Leichtfertige Abweisung eines Haftentlassungsgesuchs

Die strafprozessuale Haft ist in der Schweiz u.a. deshalb so beliebt, weil sie so einfach zu begründen ist und weil Rechtsmittel viel zu teuer und viel wenig erfolgversprechend sind. Die Begründung, mit der ein Haftentlassungsgesuch in Basel abschmettert worden war, war nun aber dem Bundesgericht doch zu dünn (BGer 1B_281/2015 vom 15.09.2015).

Es störte sich daran, einfach auf frühere Haftentscheide zu verweigern, ohne auf die detaillierte Argumentation des Häftlings überhaupt einzugehen:

Der angefochtene Entscheid enthält keine ausformulierte Begründung, sondern ist als sog. dass-Entscheid abgefasst. Von 14 dass-Sätzen beziehen sich drei auf die Frage der Fluchtgefahr. Darin wird festgehalten, dass “in erster Linie auf die nach wie vor zutreffende Begründung im Entscheid des Appellationsgerichts vom 11. Juni 2015 verwiesen werden kann; festzustellen ist, dass der 2/3-Termin frühestens auf den 2. Februar 2016 fällt; somit mindestens noch 6 Monate Freiheitsentzug zu verbüssen sind, was den Fluchtanreiz nicht entscheidend vermindert hat”. Auf die in ihrem Haftentlassungsgesuch vorgetragene detaillierte Argumentation der Beschwerdeführerin geht der angefochtene Entscheid nicht weiter ein. Offenbar ging der Instruktionsrichter davon aus, diese Argumente seien schon zur Genüge in den früheren Haftentscheiden behandelt worden, was sich insbesondere aus dem Verweis auf die Begründung des Entscheids vom 11. Juni 2015 schliessen lässt (E. 4.2.).
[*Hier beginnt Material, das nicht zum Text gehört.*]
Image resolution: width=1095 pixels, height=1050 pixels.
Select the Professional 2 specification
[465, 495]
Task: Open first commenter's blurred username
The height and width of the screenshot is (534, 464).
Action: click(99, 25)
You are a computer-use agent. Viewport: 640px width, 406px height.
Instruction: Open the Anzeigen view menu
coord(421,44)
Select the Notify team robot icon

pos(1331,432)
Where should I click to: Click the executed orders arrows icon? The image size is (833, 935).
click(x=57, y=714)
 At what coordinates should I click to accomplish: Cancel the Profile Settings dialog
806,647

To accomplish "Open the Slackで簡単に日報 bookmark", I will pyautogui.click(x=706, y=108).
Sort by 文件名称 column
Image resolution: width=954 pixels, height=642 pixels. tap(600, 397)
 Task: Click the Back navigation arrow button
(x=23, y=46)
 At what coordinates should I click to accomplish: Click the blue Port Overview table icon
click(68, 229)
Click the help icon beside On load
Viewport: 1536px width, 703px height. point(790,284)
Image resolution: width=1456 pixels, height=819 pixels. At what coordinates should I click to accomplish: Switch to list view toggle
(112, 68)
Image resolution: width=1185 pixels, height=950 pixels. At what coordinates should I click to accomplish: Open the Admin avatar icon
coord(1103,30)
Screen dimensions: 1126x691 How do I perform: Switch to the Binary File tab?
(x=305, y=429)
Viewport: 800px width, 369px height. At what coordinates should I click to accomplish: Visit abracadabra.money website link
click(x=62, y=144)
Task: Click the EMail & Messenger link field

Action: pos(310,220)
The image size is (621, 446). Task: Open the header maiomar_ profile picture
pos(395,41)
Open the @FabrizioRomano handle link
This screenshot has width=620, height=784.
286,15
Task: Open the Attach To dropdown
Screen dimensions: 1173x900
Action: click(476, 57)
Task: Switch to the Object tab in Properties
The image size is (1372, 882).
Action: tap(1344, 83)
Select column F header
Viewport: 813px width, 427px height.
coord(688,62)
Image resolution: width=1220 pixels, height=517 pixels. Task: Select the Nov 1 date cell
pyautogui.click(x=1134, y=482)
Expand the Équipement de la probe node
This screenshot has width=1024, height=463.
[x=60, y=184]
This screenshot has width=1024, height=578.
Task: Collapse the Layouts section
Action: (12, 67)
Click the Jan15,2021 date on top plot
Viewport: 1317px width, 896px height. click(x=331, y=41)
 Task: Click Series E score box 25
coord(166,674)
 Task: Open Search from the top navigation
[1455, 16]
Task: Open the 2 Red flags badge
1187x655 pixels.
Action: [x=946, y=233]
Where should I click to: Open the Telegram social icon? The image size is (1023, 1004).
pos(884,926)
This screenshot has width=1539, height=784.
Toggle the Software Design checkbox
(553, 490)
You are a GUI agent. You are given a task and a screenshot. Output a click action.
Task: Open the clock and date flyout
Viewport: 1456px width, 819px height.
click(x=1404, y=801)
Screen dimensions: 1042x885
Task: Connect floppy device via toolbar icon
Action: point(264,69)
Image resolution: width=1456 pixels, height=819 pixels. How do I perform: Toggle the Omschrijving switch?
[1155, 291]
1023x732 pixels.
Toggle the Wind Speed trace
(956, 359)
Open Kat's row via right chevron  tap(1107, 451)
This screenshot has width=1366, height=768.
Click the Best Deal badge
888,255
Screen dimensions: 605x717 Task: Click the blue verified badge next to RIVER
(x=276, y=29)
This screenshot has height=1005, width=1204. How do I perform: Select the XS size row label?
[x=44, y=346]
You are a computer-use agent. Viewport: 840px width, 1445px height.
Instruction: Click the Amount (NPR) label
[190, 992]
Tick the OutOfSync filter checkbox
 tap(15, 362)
Zu den Grenzen der rekursiven Begründungstechnik äussert sich das Bundesgericht wie folgt:

Die im hier angefochtenen Entscheid verwendete Argumentation geht demnach über drei Verweise auf eine Begründung zurück, die rund anderthalb Jahre alt ist und jeweils im Wesentlichen damit ergänzt wird, es gebe keine neuen Gesichtspunkte. Eine Auseinandersetzung mit den aktuellen Verhältnissen und eine konkrete Würdigung der Fluchtgefahr aufgrund der heutigen oder jedenfalls gestützt auf jüngere Umstände, unter spezifischer Abwägung der verbleibenden Haftdauer anhand des entsprechend ermittelten Fluchtrisikos, findet nicht statt. Insbesondere ist dabei der Einwand der Beschwerdeführerin nicht ohne weiteres von der Hand zu weisen, nach inzwischen abgesessenen 23 Monaten sei es wenig wahrscheinlich, dass sie wegen der verbleibenden fünf Monate bis zur möglichen bedingten Entlassung aus dem Strafvollzug (vgl. Art. 86 StGB) die Gewährung derselben riskiere (E. 4.2, Hervorhebungen durch mich).

Der Fall wird zur neuen Entscheidung an die Vorinstanz zurückgewiesen. Schön übrigens, dass wenigstens das Bundesgericht noch an Art. 86 StGB glaubt.